Effects of blood transfusion on oxygen transport variables in severe sepsis

Abstract
To investigate whether increasing oxygen delivery (DO2) by increasing hematocrit results in increases in oxygen uptake (VO2) in septic patients with an abnormal DO2/VO2 relationship. Prospective, randomized, interventional crossover study. Tertiary care hospital. A consecutive sample of 16 patients admitted to the intensive care unit, who were diagnosed as having severe sepsis by defined criteria and who had a hemoglobin concentration of < 10 g/dL. Patients received, in random order, an infusion of dobutamine (10 micrograms/kg/min) and a blood transfusion (800 mL of packed red blood cells in 90 mins).
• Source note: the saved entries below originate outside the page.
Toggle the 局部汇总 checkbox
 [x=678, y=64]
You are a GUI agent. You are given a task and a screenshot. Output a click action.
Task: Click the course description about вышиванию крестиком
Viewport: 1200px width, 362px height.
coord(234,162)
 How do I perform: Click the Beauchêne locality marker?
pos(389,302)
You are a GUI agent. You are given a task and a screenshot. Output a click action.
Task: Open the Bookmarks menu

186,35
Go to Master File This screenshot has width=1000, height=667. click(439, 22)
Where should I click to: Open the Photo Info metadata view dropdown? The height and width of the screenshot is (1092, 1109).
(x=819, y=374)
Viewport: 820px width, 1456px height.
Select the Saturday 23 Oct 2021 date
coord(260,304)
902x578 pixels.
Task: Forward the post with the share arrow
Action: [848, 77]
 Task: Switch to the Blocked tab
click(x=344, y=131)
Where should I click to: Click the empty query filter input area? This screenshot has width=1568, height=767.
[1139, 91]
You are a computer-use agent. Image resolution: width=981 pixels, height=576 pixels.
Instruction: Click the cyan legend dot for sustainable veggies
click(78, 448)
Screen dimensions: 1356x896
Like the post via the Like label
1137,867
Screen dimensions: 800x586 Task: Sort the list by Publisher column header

Hemodynamic and oxygen transport variables were determined before and after each treatment, allowing at least 20 mins during the infusion of dobutamine to achieve the steady state. Changes in DO2 and VO2 induced by each intervention were measured. Dobutamine significantly increased DO2 (48.5 +/- 6.9%; p = .0001) and VO2 (21.7 +/- 3.3%; p = .0001). Blood transfusion increased DO2 (21.4 +/- 4.3%; p = .005) but VO2 did not change significantly (2.2 +/- 4.1%). Correlation coefficients for the percent changes of DO2 and VO2 (r2 = .67, p = .001 for dobutamine; and r2 = 21, p = .07 for blood transfusion) were significantly different for each treatment (p = .0001). In patients with an abnormal DO2-dependent VO2, as shown by increases in VO2 brought about by an infusion of dobutamine, blood transfusion does not significantly increase VO2, despite significant changes in DO2. The VO2, in some critically ill patients, depends more on blood flow than on global DO2.